Prolongez l'article sur l'appel de Theresa May à « vaincre le socialisme » en reprenant juste après sa dernière phrase.

→ **Source**:
• • • • • • •
La première ministre britannique May appelle à une lutte pour «vaincre le socialisme»

La première ministre Theresa May a promis un combat renouvelé pour «vaincre le socialisme» devant un auditoire de donateurs ultra-riches la semaine dernière lors du dîner annuel de collecte de fonds du Parti conservateur.

Ceux qui arrivaient en voiture Rolls-Royce, Bentley et Jaguar avec chauffeur à l’événement Black and White Ball, tenu au Natural History Museum de Londres, ont payé 15.000 £ pour franchir la porte.

Une fois à l'intérieur, les multimillionnaires et les milliardaires ont eu droit à un banquet dans le luxe, tout en se disputant des prix qui incluaient l'attention personnelle de la première ministre et des principaux membres de son cabinet.
• • • • • • •
→ **Données fournies**:
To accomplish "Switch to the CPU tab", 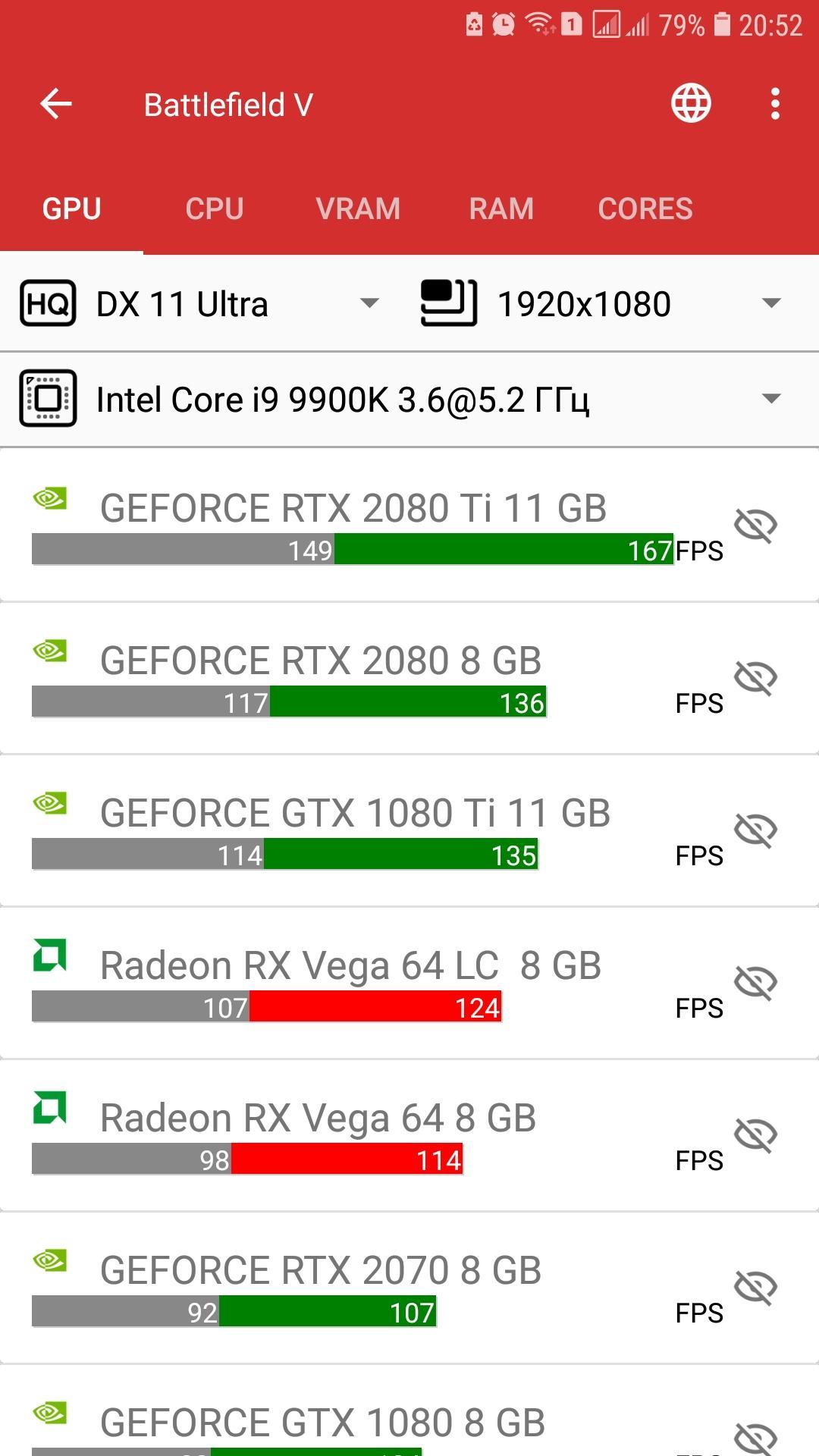I will 215,209.
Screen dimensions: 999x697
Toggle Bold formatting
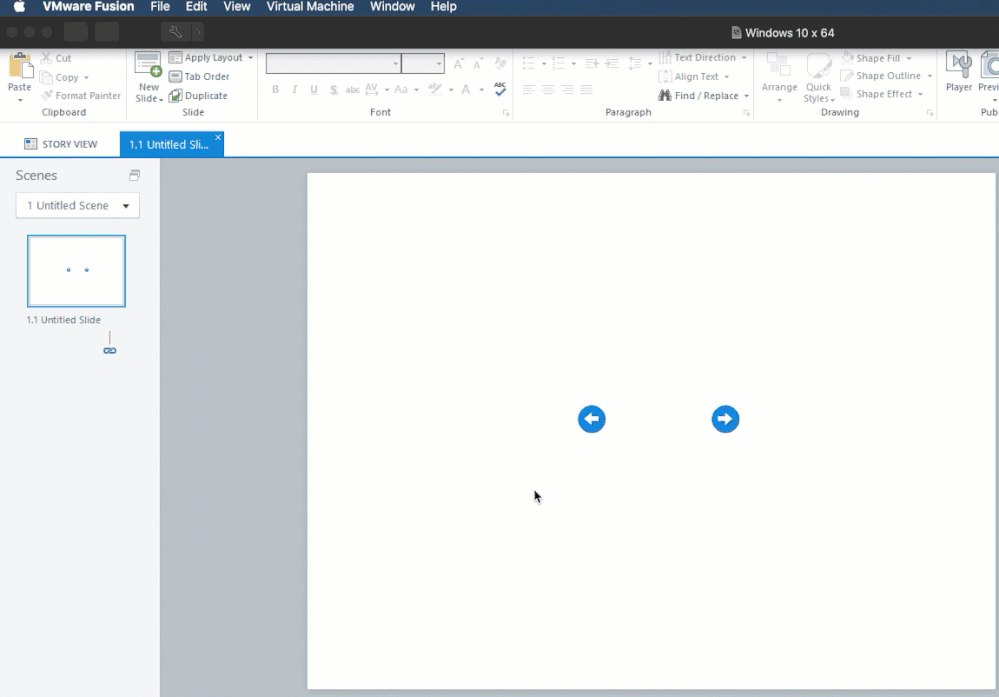[x=276, y=90]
• • • • • • •
→ **Résultat attendu**:
Une journée avec Theresa May a été obtenue par une offre de 55.000 £ d'un donateur anonyme. Le dîner avec le secrétaire à la Défense, Gavin Williamson, dans les salles de guerre Churchill à Westminster, a rapporté 30.000 £ et un dîner fait maison avec le secrétaire à l'environnement Michael Gove et sa femme Sarah Vine, chroniqueuse du Daily Mail, a recueilli la somme inquiétante de seulement 12.000 £.

On comptait parmi les plus petits prix un chèque-cadeau de 1000 £ pour faire du magasinage au magasin de marque préféré de la première ministre, Fluidity, (même s’il est vrai que cette somme ne permet pas d’acheter grande chose), et une affiche d'origine de la campagne électorale de Margaret Thatcher en 1979 signée par elle-même intitulée Le Parti travailliste ne marche pas.

Les divisions amères au sein du parti qui ont menacé de déposer May à la tête du parti ont été mises de côté pour la soirée. Les principaux partisans d'un Brexit dur (sortie de l’UE sans accord) comme remplacement possible de May, Boris Johnson et Jacob Rees-Mogg, ont côtoyé le ministre des Finances Philip Hammond, dont certains ont exigé la démission pour avoir suggéré que le gouvernement britannique devrait minimiser les perturbations commerciales avec l'Union européenne (UE) à la sortie.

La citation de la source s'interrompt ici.